- Excerpt to read
****

Having household help on the African continent is common practice. People often have a cook, a gate and/or grounds keeper, a nanny or a housekeeper. I became familiar with this practice when I visited Rwanda in 2009. We were celebrating Thanksgiving and my friend Myal asked me to make a sweet potato pie. When I entered the kitchen, the cook would not let me do anything. Each time I grabbed an ingredient, she removed it from my hand and asked what she needed to do…It was a bit frustrating but since living in Nigeria, I have become pretty comfortable in having a cook prepare my meals.

When my parents were in town, they fell in love with Olivier because he would not allow them to lift a finger in the kitchen. He cooked breakfast, lunch and dinner. Even now when I talk with them they ask about “Oliver”…they had trouble remembering the French version “Olivier.”

Olivier has stepped in a few times to help us with providing food for events but recently we held our first dinner party since getting married. We strategically planed for Thursday night knowing that Olivier would be around to cook.  And since he was around, we could be adventurous in our menu. We went for a Mexican theme with burritos, chips, guacamole and salsa.

****

- Source data
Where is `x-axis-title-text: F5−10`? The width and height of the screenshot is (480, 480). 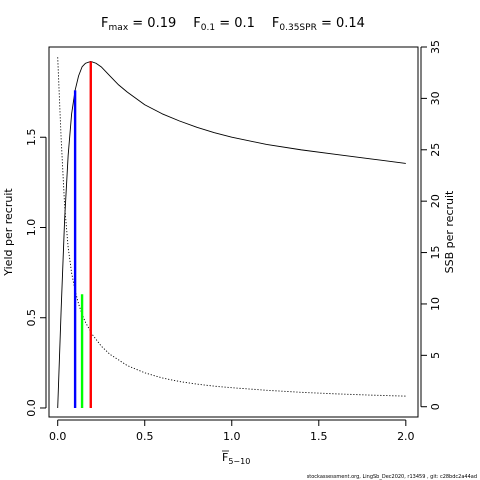 x-axis-title-text: F5−10 is located at coordinates (236, 458).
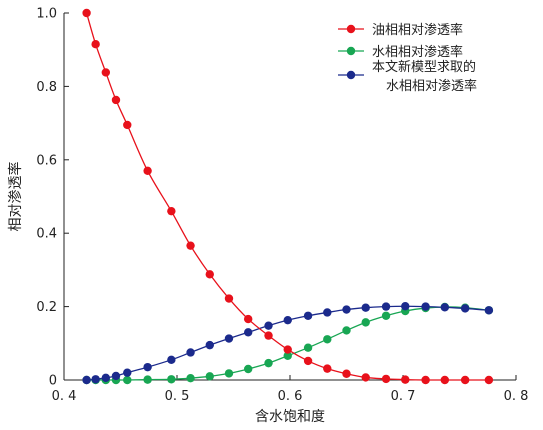  What do you see at coordinates (64, 396) in the screenshot?
I see `x-tick-label: 0. 4` at bounding box center [64, 396].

****

- Task instructions
**a)** Translate this sentence from the household help excerpt into French: "He cooked breakfast, lunch and dinner."
**b)** Answer these questions from the household help excerpt:
(i) In what year did the writer visit Rwanda?
(ii) What did the writer's friend Myal ask the writer to make for Thanksgiving?
(iii) On which night of the week was the dinner party held?
**c)** Copy the household help excerpt from "When my parents" up to and including "guacamole and salsa.".

- Answer section
**a)** Il préparait le petit-déjeuner, le déjeuner et le dîner.

**b)**
(i) 2009
(ii) A sweet potato pie
(iii) Thursday night

**c)**
When my parents were in town, they fell in love with Olivier because he would not allow them to lift a finger in the kitchen. He cooked breakfast, lunch and dinner. Even now when I talk with them they ask about “Oliver”…they had trouble remembering the French version “Olivier.”

Olivier has stepped in a few times to help us with providing food for events but recently we held our first dinner party since getting married. We strategically planed for Thursday night knowing that Olivier would be around to cook.  And since he was around, we could be adventurous in our menu. We went for a Mexican theme with burritos, chips, guacamole and salsa.